## WHAT IS REQUIRED
Take the line that has "Open the Login link" and all the lines that come after it in the records, and write them out again exactly. Add no other line.

[Records from a data collection]
============================================================
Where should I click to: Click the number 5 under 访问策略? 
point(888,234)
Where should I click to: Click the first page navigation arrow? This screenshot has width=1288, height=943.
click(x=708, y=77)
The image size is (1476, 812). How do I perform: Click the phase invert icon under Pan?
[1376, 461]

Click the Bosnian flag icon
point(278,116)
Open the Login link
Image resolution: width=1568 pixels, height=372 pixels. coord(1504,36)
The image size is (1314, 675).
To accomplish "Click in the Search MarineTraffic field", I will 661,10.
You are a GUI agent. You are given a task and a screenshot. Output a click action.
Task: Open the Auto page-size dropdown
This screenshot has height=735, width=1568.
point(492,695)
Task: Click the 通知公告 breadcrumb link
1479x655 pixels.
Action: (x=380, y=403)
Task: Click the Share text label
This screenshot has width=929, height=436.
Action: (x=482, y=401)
============================================================
## TASK RESPONSE
Open the Login link
Image resolution: width=1568 pixels, height=372 pixels. coord(1504,36)
The image size is (1314, 675).
To accomplish "Click in the Search MarineTraffic field", I will 661,10.
You are a GUI agent. You are given a task and a screenshot. Output a click action.
Task: Open the Auto page-size dropdown
This screenshot has height=735, width=1568.
point(492,695)
Task: Click the 通知公告 breadcrumb link
1479x655 pixels.
Action: (x=380, y=403)
Task: Click the Share text label
This screenshot has width=929, height=436.
Action: (x=482, y=401)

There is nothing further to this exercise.